Там всё, что осталось от детства: три школьные тетради, читательский формуляр, две открытки без текста, библиотечная карточка, где моё имя выведено рукой библиотекаря. И бумаги — те, что положено иметь человеку с самого начала.
Свидетельство о рождении лежало на дне, в бумажном конверте, вытертом на сгибах до ткани.
Я раскрыла его на клеёнке и придавила уголки.
Число.
Час.
Я положила рядом свою запись из зала и подвинула так, чтобы обе строки встали одна под другой.
Дата в журнале и дата в свидетельстве совпадали числом и месяцем. Год в журнале был позже на десять.
Мой день рождения. Десятый.
Тот, кто вошёл в чужую дверь и вышел вдвоём, сделал это в день, когда мне исполнилось десять лет, и в журнал это попало как единственное происшествие за восемнадцать зим.
* * *
Оставался час, и час я сличала последним.
В свидетельстве он проставлен машиной, при выдаче, — так делают в бюро, чтобы нельзя было переправить рукой. В журнале — вписан пером, в левой графе, как во всех остальных строках.
Я выписала оба на чистый лист, один под другим, и вычла меньшее из большего, как вычитают в описи.
Разница вышла в четыре минуты.
Запись в журнале стояла раньше.
Я проверила вычитание трижды, потому что вычитание — единственное, что здесь можно было проверить, и потому, что руки надо было чем-то занять. Все три раза вышло одно.
Четыре минуты.
Человек вошёл в дверь за четыре минуты до того часа, в который я родилась, — и вышел вдвоём.
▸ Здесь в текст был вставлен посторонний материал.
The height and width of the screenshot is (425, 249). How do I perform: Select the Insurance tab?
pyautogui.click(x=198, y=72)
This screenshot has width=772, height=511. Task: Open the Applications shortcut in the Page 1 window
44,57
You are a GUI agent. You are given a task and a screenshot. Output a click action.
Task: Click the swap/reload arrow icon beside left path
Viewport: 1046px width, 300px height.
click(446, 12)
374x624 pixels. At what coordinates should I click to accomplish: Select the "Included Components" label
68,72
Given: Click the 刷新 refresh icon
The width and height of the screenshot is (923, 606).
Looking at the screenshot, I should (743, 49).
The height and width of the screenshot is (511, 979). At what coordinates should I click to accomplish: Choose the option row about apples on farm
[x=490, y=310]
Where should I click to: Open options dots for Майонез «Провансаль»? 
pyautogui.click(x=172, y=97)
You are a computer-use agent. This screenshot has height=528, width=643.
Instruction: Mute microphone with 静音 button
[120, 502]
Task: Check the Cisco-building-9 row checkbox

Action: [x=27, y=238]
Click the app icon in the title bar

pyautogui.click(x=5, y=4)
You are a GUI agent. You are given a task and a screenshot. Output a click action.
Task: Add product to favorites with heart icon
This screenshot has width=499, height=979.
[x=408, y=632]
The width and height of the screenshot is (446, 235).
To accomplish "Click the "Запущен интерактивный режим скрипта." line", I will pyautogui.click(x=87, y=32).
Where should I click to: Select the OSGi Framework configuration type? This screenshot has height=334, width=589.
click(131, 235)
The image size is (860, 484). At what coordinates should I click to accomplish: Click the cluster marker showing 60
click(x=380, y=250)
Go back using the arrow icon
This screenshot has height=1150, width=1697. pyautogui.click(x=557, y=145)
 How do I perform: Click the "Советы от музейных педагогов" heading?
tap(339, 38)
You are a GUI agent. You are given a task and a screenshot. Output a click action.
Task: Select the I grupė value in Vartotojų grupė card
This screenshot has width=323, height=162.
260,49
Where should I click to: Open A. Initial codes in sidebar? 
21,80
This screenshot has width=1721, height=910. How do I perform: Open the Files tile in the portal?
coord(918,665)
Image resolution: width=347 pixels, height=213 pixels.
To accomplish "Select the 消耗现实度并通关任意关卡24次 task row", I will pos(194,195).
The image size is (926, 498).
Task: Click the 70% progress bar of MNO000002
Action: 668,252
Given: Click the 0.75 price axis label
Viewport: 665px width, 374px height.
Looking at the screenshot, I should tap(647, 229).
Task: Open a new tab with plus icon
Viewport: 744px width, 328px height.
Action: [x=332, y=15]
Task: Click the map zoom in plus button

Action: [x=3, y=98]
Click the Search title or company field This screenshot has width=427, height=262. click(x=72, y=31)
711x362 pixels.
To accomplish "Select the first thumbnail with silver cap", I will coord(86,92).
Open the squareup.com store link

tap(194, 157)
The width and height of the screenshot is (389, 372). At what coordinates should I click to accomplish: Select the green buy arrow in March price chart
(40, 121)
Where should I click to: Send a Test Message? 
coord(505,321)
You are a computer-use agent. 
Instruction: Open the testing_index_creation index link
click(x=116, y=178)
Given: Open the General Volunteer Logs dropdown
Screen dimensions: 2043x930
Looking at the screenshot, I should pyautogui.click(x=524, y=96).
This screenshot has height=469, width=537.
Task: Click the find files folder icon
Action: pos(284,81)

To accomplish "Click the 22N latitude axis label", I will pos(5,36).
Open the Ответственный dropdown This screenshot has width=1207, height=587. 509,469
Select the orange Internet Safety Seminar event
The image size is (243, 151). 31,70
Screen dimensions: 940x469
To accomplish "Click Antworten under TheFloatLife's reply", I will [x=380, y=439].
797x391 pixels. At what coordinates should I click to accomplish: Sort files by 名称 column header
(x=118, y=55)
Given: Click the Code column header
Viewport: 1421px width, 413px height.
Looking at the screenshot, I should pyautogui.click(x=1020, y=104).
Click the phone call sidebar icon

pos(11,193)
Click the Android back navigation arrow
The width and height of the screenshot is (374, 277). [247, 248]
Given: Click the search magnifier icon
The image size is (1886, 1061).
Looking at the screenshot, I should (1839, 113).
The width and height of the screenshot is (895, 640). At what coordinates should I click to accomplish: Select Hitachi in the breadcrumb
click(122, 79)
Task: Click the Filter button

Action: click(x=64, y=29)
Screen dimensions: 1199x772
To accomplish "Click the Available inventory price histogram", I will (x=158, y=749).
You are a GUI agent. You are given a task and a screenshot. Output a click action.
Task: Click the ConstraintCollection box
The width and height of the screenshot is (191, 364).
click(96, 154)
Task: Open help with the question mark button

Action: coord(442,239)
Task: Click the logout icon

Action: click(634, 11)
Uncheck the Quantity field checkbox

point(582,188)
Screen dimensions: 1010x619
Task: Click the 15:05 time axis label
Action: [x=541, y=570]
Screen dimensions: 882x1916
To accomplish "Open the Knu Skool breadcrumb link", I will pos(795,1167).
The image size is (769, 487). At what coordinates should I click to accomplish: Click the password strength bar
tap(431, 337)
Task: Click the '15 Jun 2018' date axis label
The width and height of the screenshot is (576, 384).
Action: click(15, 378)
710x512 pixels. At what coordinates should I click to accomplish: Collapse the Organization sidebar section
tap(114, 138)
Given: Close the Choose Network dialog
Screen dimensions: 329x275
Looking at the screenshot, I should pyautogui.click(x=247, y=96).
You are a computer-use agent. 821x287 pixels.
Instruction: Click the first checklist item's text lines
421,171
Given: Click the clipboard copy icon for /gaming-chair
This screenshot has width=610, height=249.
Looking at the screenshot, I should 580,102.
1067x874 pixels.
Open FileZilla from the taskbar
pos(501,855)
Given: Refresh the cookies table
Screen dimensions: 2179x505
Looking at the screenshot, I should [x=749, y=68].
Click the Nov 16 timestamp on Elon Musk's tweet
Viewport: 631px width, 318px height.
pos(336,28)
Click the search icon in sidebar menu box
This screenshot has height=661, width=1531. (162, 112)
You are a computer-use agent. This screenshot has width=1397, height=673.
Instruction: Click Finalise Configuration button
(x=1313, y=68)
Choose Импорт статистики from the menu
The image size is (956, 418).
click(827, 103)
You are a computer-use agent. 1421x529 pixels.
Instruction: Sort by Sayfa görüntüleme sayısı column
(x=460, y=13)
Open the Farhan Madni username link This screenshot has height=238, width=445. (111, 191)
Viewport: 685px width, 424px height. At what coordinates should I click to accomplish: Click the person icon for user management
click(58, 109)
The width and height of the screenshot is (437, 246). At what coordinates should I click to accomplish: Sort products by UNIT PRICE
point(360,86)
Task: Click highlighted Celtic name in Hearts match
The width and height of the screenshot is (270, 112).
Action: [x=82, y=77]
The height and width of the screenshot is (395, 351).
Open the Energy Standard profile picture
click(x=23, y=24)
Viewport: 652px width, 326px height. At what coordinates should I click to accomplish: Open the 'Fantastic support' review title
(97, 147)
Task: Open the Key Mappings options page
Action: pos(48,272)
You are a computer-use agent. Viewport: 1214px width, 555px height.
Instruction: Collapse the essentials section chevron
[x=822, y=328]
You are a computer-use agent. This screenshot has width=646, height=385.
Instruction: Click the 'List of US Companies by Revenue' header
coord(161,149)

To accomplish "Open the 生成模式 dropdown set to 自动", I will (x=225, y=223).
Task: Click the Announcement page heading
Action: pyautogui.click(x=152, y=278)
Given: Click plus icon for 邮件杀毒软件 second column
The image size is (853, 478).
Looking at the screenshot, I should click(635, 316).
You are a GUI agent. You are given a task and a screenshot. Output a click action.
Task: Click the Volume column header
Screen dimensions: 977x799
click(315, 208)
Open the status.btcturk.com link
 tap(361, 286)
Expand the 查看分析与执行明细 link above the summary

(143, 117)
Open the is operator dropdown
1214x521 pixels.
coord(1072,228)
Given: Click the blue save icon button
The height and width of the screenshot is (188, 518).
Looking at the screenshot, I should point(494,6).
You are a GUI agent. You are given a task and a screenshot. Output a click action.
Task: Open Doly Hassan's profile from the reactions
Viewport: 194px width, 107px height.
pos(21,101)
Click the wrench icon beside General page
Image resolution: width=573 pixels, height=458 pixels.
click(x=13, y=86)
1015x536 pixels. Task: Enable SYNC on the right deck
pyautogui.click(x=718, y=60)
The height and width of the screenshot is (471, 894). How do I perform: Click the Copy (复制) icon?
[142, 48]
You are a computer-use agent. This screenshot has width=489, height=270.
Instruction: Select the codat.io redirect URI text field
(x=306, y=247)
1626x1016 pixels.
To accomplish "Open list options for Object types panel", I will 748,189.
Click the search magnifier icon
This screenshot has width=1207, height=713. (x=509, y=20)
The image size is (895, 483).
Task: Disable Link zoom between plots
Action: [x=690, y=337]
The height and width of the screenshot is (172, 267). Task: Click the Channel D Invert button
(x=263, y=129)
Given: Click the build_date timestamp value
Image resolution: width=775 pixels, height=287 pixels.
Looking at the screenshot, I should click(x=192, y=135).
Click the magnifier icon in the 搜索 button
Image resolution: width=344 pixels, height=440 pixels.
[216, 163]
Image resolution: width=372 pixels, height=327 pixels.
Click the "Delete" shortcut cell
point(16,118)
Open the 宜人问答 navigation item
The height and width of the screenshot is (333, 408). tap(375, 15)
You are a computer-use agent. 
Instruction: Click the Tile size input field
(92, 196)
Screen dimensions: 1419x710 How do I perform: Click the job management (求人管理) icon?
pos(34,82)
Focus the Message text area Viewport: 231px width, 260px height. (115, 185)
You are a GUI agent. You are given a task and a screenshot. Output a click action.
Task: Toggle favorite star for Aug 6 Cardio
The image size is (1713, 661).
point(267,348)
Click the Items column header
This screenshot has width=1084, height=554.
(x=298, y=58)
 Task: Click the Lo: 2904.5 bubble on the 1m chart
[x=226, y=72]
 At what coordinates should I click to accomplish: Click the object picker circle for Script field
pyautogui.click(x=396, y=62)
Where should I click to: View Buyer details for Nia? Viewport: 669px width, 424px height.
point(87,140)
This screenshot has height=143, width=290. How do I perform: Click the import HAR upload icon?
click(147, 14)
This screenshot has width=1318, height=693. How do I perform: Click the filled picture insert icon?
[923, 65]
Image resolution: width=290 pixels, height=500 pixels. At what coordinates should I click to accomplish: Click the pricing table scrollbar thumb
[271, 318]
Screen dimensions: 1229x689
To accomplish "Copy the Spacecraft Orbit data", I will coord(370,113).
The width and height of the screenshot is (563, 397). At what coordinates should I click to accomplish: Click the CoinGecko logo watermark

Только было это не в тот год, когда я родилась. Это было ровно через десять лет, в тот же день и почти в тот же час, — и кто-то отмерил эти четыре минуты нарочно, потому что случайно так не совпадает.
Мой день рождения стоял в служебной книге.
Не в поздравительной тетради, не в семейном календаре — в графе происшествий чужого хозяйства, между приёмом коробов и сдачей смены. У меня никогда не было дня рождения как праздника; я знаю про него то, что знают все: число, месяц, отметка в анкете. И вот оно нашлось — единственным событием, которое кто-то за восемнадцать зим счёл достойным записи.